Benvenuto’s is an Italian restaurant that has seven locations throughout central and northeastern Wisconsin. The food is pretty good, and I was there with a friend recently who asked: “Does it bother you when you go to a restaurant like this one and see the menu and want to redesign it? Because this is a pretty ugly menu, and it could use a menu makeover; does it make you cringe at all?”

I said I had seen worse, and they were doing a few things correctly. Also, I’m not like Rick Barry, the hall of fame basketball player who shot .900 in the NBA for free throws. He probably had the highest success rate in history, but nobody liked him because he kept badgering fellow players about shooting free throws underhand style. Sure, I notice bad menus, just like a chef notices poorly executed recipes, but I’m not the kind of person who pesters people.

Speaking of underhand free throws, Wilt Chamberlain had his best game ever – a 100 point game in Hershey, Pennsylvania in 1962 when he switched to the granny shot. Here’s a guy who goes from only making 40% of his free throws to making nearly all of them when he starts shooting underhand. But Wilt Chamberlain went back to the old way of shooting because he didn’t want to look like a sissy, although it has to be said that it’s hard to look stupid when you’re putting up 100 points in a game.

Menu Makeover & why Changing Ideas is Difficult

Menu Makeover

HotOperator Menu Design Circa 2004

This is all on my mind because I’ve just listened to Malcolm Gladwell’s podcast, Revisionist History, which explains Mark Granovetter’s research about thresholds and how decisions are made about changing ideas. Malcolm goes on to explain that these threshold decisions are not about ignorance, but it’s because they have an emotional reason for not making the right choice. So even though Wilt understood that throwing underhand was better, he chose not to. The difference here is that the restaurant operators who choose not to use menu-engineering techniques are more likely ignorant. They probably don’t know, or don’t believe the techniques work.

The biggest problem with the current Benvenuto’s menu is that it would be nearly impossible to know what you’re ordering before it gets to the table.

I tell my friend all of this because I see restaurant operators do this all the time.

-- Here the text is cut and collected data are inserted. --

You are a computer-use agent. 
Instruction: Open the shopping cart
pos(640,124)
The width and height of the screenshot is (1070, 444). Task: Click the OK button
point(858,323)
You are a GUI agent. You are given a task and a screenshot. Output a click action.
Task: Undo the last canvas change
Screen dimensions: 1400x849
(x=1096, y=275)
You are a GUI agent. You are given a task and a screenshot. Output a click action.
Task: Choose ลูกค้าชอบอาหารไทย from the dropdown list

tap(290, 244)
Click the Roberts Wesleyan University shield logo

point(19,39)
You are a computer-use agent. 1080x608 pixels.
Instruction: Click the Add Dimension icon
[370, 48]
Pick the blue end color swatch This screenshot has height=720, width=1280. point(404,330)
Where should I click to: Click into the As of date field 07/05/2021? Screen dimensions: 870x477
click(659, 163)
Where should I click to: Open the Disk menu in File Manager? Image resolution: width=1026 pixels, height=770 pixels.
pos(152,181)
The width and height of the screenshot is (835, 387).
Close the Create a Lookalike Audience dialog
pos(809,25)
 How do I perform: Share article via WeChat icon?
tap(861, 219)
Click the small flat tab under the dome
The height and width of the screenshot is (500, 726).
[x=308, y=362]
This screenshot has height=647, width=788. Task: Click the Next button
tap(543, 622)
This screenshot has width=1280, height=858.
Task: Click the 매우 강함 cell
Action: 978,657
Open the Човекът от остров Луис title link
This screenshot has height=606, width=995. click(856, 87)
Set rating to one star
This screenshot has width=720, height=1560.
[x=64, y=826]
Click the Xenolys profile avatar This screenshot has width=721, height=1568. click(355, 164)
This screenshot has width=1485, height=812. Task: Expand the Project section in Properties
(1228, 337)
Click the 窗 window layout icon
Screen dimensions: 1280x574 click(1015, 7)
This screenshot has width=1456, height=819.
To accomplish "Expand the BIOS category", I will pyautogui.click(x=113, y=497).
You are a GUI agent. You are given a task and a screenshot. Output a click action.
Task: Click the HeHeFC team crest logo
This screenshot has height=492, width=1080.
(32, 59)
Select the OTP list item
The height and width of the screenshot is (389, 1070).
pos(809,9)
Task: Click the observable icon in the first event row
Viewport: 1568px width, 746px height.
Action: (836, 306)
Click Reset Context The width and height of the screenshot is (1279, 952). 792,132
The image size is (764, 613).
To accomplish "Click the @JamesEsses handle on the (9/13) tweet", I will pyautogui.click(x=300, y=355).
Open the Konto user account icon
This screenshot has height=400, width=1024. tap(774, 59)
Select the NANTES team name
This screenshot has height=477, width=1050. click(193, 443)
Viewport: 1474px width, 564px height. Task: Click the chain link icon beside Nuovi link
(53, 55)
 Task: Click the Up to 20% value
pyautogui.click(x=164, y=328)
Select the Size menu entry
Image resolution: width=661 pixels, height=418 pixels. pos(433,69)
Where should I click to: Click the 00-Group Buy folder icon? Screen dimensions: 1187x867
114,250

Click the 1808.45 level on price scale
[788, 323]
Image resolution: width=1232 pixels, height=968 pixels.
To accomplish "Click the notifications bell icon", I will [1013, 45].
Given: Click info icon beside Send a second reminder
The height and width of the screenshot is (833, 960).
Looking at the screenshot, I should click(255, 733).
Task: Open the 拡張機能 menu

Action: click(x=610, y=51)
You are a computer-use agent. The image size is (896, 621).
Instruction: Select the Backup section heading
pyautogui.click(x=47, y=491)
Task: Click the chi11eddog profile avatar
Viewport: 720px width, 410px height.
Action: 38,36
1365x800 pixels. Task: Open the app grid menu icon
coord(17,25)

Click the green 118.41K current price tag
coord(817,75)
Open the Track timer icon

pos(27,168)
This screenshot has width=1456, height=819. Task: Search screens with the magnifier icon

We work with them on their menu makeover, as we did with Benvenuto’s back nearly 15 years ago, only to have some of them go back to their old ways of making a menu at some point. A new chef or manager comes along and brings with them some old, crusty ideas about menu development and they ratchet the menu back to a generic looking, heavy-handed, soulless price sheet. The biggest problem with the Benvenuto’s menu is that it would be nearly impossible to know what you’re ordering before it gets to the table. That and there is nothing about the menu that would make anyone remember what they ordered.

Is Spaghetti just Spaghetti? Or is it something more?

Of course, you can say that spaghetti is spaghetti, but I’ve made a successful career out of making food products stand out from one another. And this goes for everything on the menu and the restaurant itself. What the consumer sees, what they read, how they feel about the food and how they describe it to other people is directly related to the menu.

But it isn’t just about looking smart, nor is it just about making more money, although making more money is always nice. It’s also about offering your guests a better experience, getting them to remember you more, and liking the food better.